Ah it explains that? I guess I'll get to that part. Yea I don't know what that term might be or if there is a term for it, but I really enjoy novels that use that technique effectively. You might like Crichton's "Eaters of the Dead," which probably takes the technique further than anything else I've read.
Hah, yea I've had things like that happen. When I'm trying to pronounce something differently I always have to hesitate and think when I come to the word. Reading is such a subconscious action that it's hard reverse a long-time habit.
If you haven't read 'Latro in the Mist' though I'd recommend that. It's a written account much like 'New Sun,' but in this case the narrator forgets everything each day so he writes it all down, instead of 'New Sun' where the narrator remembers everything clearly.
Thanks! 'There Are Doors' sounds great - I've read books that are told in 3rd person but still subjective to one or more of the characters, but nothing quite like the way that sounds. I also subvocalize waay too much, which is probably why I don't read very fast, so I'm the same way with word pronunciations. In the worst cases I just skip the word entirely when reading, and many times I find that I've been pronouncing one wrong in my head the entire time and it's almost impossible to revert to the real pronunciation.

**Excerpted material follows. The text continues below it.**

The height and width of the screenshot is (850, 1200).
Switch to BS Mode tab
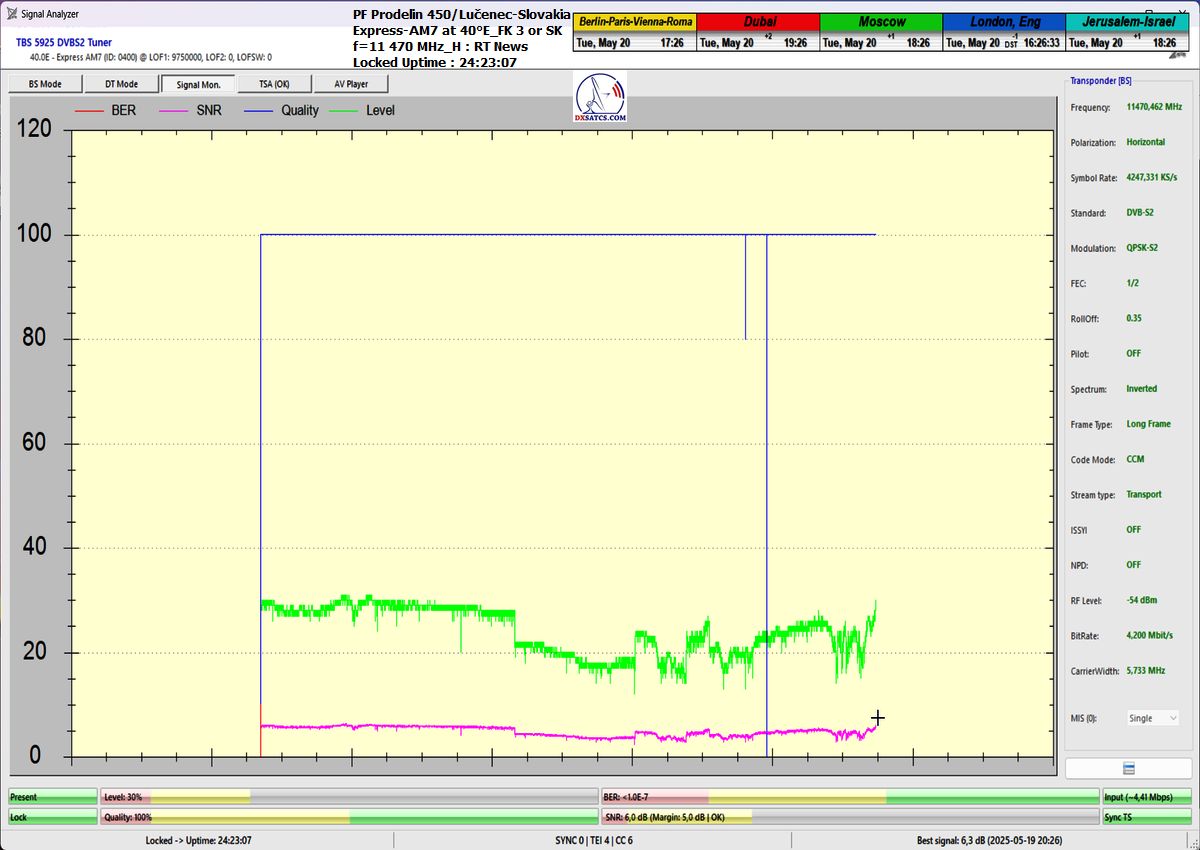45,84
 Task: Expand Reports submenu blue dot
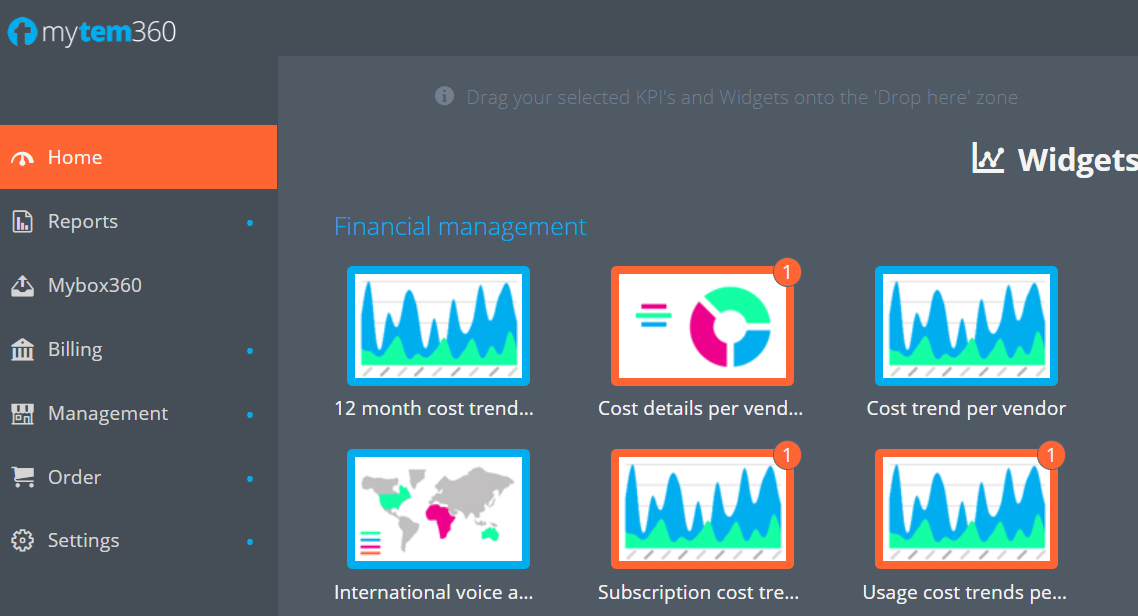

Haha, yea I love how he pulls us right into the world by assuming that those are common to us. I didn't look them up at the time though, so it's interesting to find out what they mean.
That's awesome that it was through one of his words that you found out about the book, and I now see what you mean about how none of his words are really invented. My favorite one so far is baluchither. I thought of it as an elephant type animal but without a trunk, since no trunk was mentioned anywhere. In my mind I also gave it more of a protruding, lizard-like head, for what reason I don't really know. Just recently found out that it in fact refers to a huge, now extinct, hornless rhinoceros (baluchitherium or indricothere), which looks surprisingly close to what I envisioned.
My first introduction to Wolfe was through Able's journey in 'The Wizard Knight,' which I loved. Then I followed all of Latro's accounts, which were somewhat harder to get into but my fascination with Greek and Egyptian mythology was more than enough to keep my interest. And now it's on to Severian.
'Peace' sounds great though, and I'm sure I'll be delving into that and some of his older work once I finish all of these.
Great compilation of words here. I had read and really loved some of Wolfe's newer stuff before I picked up the first in this series, but I didn't get past the first few pages before getting sidetracked and eventually losing the book. I recently finally found another copy and now I don't know how I ever stopped in the first place! It's such a slow, rich read, especially considering the speed at which I read things I'm genuinely interested in, that between the New Sun and Long Sun I bet I have another good year's worth at least to enjoy.
Thanks for the list! I'll definitely check back here as I read to some of the more mysterious words I come across. I love his writing style and use of both old and invented words. For the most part there's always just enough context for me to imagine what they refer to, but at the same time I love how he treats you like you should already know what they mean, even when you really shouldn't know, and in that way allows your imagination more room to wonder, which is what good fiction should do.